→ Texto original
Cuando yo era niño y aún figuraban las humanidades en los planes de estudio, todos mis coetáneos conocían el verso de Espronceda y de su Canción del pirata al que hoy parafrasea el título de mi columna… Con una variante, eso sí: donde el poeta puso Estambul, yo he puesto la Moncloa. Es una concesión a la actualidad.
Dejémonos de eufemismos, circunloquios, tergiversaciones, disimulos y titulares. Hagamos caso omiso de la prensa y de las tertulias, y llamemos a las cosas por su nombre. Ayer, domingo, en las elecciones autonómicas de Castilla la Vieja ‒así sigo llamándola yo‒ y León sólo hubo un ganador: Vox. Todos los demás partidos perdieron, menos algunos de la España Vaciada, que no podían retroceder ni crecer porque nunca se habían presentado. Cualquier otra valoración responde al inconfesado deseo de retorcer la realidad y de negar la evidencia.

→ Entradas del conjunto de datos
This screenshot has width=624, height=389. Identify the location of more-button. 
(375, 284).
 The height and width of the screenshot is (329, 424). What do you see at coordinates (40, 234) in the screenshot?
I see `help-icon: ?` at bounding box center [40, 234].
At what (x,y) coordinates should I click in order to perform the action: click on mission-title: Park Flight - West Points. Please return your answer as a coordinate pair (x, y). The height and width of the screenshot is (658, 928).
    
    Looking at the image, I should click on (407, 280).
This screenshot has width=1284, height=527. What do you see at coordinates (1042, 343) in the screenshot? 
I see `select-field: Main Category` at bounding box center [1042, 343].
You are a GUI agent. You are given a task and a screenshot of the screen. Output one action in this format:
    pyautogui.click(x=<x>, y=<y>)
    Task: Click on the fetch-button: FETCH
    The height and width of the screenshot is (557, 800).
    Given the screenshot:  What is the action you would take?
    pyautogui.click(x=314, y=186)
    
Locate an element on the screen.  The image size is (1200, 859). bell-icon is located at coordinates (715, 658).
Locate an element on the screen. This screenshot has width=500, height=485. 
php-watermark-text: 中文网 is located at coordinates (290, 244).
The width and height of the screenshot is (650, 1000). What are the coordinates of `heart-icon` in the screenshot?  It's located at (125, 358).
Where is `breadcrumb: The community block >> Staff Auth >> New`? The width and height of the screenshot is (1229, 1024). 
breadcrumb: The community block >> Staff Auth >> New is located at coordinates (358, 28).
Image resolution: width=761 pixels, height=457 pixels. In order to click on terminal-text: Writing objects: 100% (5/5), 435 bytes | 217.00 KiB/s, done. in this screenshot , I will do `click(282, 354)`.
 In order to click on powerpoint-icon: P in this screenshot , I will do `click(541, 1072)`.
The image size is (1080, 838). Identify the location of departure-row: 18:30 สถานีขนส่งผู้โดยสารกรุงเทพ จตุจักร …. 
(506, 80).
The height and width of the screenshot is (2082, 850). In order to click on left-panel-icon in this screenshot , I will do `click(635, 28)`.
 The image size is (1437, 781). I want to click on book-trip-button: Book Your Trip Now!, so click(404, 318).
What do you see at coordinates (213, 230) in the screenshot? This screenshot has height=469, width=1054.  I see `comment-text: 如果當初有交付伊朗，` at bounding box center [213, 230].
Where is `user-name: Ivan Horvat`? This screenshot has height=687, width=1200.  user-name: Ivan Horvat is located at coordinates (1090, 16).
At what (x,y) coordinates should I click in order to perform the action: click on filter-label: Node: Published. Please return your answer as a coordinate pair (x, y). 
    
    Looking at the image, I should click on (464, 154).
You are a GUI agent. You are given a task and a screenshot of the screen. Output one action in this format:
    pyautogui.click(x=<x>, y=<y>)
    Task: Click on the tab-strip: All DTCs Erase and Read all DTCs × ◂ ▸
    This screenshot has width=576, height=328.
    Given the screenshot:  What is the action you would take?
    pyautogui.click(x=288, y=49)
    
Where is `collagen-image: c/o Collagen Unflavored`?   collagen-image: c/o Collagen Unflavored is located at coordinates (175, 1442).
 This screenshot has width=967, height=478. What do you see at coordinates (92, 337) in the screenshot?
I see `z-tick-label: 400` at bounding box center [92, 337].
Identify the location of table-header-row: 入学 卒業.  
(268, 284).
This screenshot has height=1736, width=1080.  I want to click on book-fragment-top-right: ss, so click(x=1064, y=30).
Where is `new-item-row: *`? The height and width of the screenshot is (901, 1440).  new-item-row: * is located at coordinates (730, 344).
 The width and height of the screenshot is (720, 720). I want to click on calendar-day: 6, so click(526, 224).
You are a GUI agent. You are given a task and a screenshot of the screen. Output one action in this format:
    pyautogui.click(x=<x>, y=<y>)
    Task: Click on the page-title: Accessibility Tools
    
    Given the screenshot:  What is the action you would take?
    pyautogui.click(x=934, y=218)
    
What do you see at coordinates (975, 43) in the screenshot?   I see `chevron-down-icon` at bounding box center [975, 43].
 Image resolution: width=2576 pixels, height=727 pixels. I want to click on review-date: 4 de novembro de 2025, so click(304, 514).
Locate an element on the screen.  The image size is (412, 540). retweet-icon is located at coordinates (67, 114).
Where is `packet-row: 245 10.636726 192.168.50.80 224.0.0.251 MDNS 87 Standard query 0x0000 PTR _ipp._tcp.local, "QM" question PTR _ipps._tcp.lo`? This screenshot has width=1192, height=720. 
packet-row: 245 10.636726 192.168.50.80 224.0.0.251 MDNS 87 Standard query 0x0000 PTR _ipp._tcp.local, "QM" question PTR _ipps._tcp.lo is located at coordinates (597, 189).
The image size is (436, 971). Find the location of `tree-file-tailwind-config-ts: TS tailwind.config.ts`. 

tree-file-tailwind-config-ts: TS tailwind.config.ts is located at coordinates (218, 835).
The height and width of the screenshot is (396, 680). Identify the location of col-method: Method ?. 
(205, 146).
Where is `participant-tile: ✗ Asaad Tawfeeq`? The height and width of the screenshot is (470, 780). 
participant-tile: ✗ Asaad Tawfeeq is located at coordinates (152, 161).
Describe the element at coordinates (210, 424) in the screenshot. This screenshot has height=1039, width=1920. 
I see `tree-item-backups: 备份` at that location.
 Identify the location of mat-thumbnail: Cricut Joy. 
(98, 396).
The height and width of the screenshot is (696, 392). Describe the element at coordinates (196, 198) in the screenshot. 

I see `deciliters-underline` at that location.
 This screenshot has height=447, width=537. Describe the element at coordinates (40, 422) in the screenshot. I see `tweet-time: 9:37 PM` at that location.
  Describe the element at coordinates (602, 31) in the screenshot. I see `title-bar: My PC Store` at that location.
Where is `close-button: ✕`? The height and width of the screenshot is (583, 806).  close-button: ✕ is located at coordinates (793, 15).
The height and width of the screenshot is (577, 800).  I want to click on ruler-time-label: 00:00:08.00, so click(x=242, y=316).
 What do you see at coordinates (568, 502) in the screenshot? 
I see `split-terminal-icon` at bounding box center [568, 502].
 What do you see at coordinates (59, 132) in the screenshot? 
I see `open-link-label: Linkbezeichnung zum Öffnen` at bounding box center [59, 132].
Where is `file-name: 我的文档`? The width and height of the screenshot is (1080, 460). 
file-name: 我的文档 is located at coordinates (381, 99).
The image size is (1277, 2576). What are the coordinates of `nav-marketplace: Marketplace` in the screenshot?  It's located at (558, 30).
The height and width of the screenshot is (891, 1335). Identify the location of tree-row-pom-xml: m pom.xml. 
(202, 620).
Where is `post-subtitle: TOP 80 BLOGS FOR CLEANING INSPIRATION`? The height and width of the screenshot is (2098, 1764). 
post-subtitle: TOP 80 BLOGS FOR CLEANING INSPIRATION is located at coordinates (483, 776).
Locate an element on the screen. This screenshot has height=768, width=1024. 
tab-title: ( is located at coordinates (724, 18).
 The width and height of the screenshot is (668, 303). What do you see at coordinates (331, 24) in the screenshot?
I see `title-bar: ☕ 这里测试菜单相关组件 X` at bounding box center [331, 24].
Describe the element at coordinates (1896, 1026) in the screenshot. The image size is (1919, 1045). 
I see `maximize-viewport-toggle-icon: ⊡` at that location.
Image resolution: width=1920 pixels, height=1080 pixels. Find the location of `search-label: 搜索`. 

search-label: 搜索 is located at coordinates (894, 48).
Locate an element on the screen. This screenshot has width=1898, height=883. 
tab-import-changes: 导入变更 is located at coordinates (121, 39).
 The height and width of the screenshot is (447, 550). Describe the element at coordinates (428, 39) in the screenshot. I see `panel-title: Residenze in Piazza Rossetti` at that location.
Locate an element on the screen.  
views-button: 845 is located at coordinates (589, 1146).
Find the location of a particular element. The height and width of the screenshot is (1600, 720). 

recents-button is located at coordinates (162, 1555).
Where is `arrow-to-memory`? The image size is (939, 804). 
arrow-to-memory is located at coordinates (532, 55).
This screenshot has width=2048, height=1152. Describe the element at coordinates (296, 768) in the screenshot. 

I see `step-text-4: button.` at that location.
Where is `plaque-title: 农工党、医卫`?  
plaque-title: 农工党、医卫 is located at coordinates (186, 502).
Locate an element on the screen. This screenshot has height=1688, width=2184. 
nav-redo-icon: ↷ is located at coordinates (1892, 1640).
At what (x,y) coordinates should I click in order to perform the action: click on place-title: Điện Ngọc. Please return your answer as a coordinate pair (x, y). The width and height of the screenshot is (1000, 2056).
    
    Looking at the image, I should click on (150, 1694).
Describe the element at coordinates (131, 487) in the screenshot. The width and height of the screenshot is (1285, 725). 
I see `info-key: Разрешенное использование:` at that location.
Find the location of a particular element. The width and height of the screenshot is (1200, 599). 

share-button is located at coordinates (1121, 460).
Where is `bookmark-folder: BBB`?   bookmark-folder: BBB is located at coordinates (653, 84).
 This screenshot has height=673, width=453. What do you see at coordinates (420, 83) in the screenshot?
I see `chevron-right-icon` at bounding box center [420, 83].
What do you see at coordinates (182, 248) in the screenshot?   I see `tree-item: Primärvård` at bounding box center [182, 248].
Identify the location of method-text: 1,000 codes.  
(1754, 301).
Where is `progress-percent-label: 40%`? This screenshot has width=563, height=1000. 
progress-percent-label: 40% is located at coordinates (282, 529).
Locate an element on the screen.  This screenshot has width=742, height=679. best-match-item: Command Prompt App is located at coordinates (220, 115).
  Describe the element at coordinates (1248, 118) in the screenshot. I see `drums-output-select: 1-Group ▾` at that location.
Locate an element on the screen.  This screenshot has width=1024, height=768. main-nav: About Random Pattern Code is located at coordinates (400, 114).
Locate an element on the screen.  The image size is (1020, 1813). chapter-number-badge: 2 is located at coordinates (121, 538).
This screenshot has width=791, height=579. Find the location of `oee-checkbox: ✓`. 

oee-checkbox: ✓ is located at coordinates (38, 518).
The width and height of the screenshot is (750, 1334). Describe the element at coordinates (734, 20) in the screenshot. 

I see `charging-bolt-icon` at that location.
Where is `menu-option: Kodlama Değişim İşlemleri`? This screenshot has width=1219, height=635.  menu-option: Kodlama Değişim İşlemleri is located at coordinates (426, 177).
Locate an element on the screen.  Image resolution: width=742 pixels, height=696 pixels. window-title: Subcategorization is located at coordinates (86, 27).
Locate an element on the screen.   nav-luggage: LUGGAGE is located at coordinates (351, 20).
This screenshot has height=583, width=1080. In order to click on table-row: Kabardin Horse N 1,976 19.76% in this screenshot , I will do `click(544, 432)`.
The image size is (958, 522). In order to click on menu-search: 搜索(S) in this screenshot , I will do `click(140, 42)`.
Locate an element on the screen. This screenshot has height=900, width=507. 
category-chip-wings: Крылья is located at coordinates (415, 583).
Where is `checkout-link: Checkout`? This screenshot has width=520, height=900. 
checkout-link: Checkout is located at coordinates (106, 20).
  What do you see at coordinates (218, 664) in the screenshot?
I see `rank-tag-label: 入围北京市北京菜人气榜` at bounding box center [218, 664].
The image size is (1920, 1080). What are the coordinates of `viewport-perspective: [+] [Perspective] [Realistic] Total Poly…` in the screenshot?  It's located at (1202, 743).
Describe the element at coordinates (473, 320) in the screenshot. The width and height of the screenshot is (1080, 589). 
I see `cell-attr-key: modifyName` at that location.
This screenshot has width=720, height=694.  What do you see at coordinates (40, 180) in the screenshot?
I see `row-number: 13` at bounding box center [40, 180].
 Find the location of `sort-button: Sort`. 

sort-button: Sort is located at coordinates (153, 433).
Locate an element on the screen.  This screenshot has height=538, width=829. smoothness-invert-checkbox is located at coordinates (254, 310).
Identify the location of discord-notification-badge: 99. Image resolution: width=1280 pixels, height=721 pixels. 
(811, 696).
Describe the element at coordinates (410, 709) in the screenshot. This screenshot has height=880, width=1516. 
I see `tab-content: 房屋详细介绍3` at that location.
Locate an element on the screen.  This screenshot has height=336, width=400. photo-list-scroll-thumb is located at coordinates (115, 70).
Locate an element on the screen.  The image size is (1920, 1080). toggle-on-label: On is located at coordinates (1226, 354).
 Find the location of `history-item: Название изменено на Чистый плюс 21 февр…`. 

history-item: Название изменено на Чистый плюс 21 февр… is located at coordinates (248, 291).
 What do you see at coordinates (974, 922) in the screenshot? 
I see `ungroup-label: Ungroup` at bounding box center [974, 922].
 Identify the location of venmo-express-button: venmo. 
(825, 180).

→ Aplica lo leído
[a] Reescribe como lista el párrafo de la columna que comienza con «Dejémonos de eufemismos» y conserva sus datos principales.
[b] Redacta el tramo que sigue en la columna sobre las elecciones de Castilla y León, a continuación de su última frase.
No hace falta consultar las entradas.

→ Respuestas por tarea
[a]
- Pide dejar de lado eufemismos, circunloquios, tergiversaciones, disimulos y titulares, no hacer caso a la prensa ni a las tertulias, y llamar a las cosas por su nombre.
- Ayer, domingo, en las elecciones autonómicas de Castilla la Vieja y León hubo un solo ganador: Vox.
- Todos los demás partidos perdieron, salvo algunos de la España Vaciada, que nunca se habían presentado y por eso no podían retroceder ni crecer.
- Cualquier otra valoración responde al deseo inconfesado de retorcer la realidad y negar la evidencia.

[b]
Dicen los unos y los otros ‒o más bien los Hunos y los Hotros‒ que en esas elecciones se ha impuesto la extrema derecha. Falso de toda falsedad. La extrema derecha, en nuestro país, no existe o existe sólo agazapada en minúsculos cubículos de nula relevancia electoral. Inventar un enemigo inexistente es un viejo recurso de los ejércitos que están desmoronándose y batiéndose en retirada. Lo que existe y avanza vertiginosamente aquí y en el resto de Europa así como en la América trumpista y en la Rusia de Putin es la gran revolución conservadora. Ha llegado su momento. Hay que estar muy cegato o que ser muy merluzo para no darse cuenta de ello. Cuando a una idea le llega, como digo, su momento, no hay fuerza humana ni, casi diría, sobrehumana que le cierre el paso. Su potencia, su contundencia y su vigencia se convierten en huracán. La onda del sismo que ayer se produjo en la región madre de España se dejará sentir muy pronto en las restantes tierras de ésta. Ya lo había hecho, anticipándose a un futuro que hoy es presente, en Andalucía, en Murcia, en Cataluña, en Madrid… Y lo que te rondaré. Así, paso a paso y zancada a zancada, sin prisa ni pausa, como sugería Goethe, hasta Estambul, digo, la Moncloa.
Pirata no es Santi Abascal, pero capitán, sí. No lo duden. Nunca he visto en él, simplemente, al secretario general de un partido político, sino al líder de un telúrico movimiento histórico, moral y cultural. Julio César llegó adonde llegó porque ganó dos guerras: la de las Galias y la civil. La segunda, en España, sigue, aunque de modo incruento, por fortuna. La primera también, aunque su escenario está en Bruselas. Creo que Abascal, y sus lugartenientes, y sus mílites, y sus votantes, lo tienen claro… Baroja dixit: o César, o nada. Lo de César es sólo una metáfora. En Vox no hay ni debería haber cesarismos. Para éstos, amortizado Pablo Iglesias, ya tenemos de sobra con el actual jefe del Gobierno.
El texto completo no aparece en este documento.